--- GIVEN DATA Enclosed Below ---
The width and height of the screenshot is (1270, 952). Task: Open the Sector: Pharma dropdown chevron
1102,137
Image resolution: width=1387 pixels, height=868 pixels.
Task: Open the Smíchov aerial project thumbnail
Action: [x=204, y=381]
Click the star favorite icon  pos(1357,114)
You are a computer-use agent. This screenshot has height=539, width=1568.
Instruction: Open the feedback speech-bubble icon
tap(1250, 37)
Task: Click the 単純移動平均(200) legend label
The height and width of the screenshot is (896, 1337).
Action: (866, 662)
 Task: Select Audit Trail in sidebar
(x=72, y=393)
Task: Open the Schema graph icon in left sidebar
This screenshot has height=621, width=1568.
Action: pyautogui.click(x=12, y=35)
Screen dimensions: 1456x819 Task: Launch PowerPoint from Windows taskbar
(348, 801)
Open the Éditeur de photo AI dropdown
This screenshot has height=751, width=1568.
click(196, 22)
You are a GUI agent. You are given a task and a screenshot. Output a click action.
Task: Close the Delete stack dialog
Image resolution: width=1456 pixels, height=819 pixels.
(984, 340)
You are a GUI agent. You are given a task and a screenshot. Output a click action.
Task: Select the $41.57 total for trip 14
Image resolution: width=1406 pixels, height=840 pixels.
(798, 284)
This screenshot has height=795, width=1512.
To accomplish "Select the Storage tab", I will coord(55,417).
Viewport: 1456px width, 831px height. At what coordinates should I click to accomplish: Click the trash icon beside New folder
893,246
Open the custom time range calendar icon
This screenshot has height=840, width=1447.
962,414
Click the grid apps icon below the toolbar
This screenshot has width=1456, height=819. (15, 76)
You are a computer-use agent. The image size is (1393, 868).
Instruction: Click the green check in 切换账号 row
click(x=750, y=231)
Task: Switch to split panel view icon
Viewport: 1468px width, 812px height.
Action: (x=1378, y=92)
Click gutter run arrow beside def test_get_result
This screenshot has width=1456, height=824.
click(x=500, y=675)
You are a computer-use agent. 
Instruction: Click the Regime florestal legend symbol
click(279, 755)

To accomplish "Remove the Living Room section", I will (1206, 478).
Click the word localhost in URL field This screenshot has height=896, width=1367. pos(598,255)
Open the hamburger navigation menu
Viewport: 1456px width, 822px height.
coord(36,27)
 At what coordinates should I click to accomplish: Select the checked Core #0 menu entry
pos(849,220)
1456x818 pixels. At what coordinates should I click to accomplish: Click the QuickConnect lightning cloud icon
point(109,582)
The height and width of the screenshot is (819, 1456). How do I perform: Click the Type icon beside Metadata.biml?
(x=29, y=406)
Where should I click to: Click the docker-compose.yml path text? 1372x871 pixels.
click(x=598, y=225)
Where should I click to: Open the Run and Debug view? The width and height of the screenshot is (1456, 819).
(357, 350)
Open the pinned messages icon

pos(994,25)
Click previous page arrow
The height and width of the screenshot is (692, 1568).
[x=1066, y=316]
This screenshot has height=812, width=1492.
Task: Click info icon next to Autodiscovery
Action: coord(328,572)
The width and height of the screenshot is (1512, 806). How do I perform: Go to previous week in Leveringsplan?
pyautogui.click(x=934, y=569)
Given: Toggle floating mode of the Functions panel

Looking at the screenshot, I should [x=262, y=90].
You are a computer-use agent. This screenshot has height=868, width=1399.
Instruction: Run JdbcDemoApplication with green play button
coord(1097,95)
--- End of Enclosed GIVEN DATA ---
- TASK STATEMENT
Please restate the records in full, word for word.

- SOLUTION FOR THIS EXERCISE
The width and height of the screenshot is (1270, 952). Task: Open the Sector: Pharma dropdown chevron
1102,137
Image resolution: width=1387 pixels, height=868 pixels.
Task: Open the Smíchov aerial project thumbnail
Action: [x=204, y=381]
Click the star favorite icon  pos(1357,114)
You are a computer-use agent. This screenshot has height=539, width=1568.
Instruction: Open the feedback speech-bubble icon
tap(1250, 37)
Task: Click the 単純移動平均(200) legend label
The height and width of the screenshot is (896, 1337).
Action: (866, 662)
 Task: Select Audit Trail in sidebar
(x=72, y=393)
Task: Open the Schema graph icon in left sidebar
This screenshot has height=621, width=1568.
Action: pyautogui.click(x=12, y=35)
Screen dimensions: 1456x819 Task: Launch PowerPoint from Windows taskbar
(348, 801)
Open the Éditeur de photo AI dropdown
This screenshot has height=751, width=1568.
click(196, 22)
You are a GUI agent. You are given a task and a screenshot. Output a click action.
Task: Close the Delete stack dialog
Image resolution: width=1456 pixels, height=819 pixels.
(984, 340)
You are a GUI agent. You are given a task and a screenshot. Output a click action.
Task: Select the $41.57 total for trip 14
Image resolution: width=1406 pixels, height=840 pixels.
(798, 284)
This screenshot has height=795, width=1512.
To accomplish "Select the Storage tab", I will coord(55,417).
Viewport: 1456px width, 831px height. At what coordinates should I click to accomplish: Click the trash icon beside New folder
893,246
Open the custom time range calendar icon
This screenshot has height=840, width=1447.
962,414
Click the grid apps icon below the toolbar
This screenshot has width=1456, height=819. (15, 76)
You are a computer-use agent. The image size is (1393, 868).
Instruction: Click the green check in 切换账号 row
click(x=750, y=231)
Task: Switch to split panel view icon
Viewport: 1468px width, 812px height.
Action: (x=1378, y=92)
Click gutter run arrow beside def test_get_result
This screenshot has width=1456, height=824.
click(x=500, y=675)
You are a computer-use agent. 
Instruction: Click the Regime florestal legend symbol
click(279, 755)

To accomplish "Remove the Living Room section", I will (1206, 478).
Click the word localhost in URL field This screenshot has height=896, width=1367. pos(598,255)
Open the hamburger navigation menu
Viewport: 1456px width, 822px height.
coord(36,27)
 At what coordinates should I click to accomplish: Select the checked Core #0 menu entry
pos(849,220)
1456x818 pixels. At what coordinates should I click to accomplish: Click the QuickConnect lightning cloud icon
point(109,582)
The height and width of the screenshot is (819, 1456). How do I perform: Click the Type icon beside Metadata.biml?
(x=29, y=406)
Where should I click to: Click the docker-compose.yml path text? 1372x871 pixels.
click(x=598, y=225)
Where should I click to: Open the Run and Debug view? The width and height of the screenshot is (1456, 819).
(357, 350)
Open the pinned messages icon

pos(994,25)
Click previous page arrow
The height and width of the screenshot is (692, 1568).
[x=1066, y=316]
This screenshot has height=812, width=1492.
Task: Click info icon next to Autodiscovery
Action: coord(328,572)
The width and height of the screenshot is (1512, 806). How do I perform: Go to previous week in Leveringsplan?
pyautogui.click(x=934, y=569)
Given: Toggle floating mode of the Functions panel

Looking at the screenshot, I should [x=262, y=90].
You are a computer-use agent. This screenshot has height=868, width=1399.
Instruction: Run JdbcDemoApplication with green play button
coord(1097,95)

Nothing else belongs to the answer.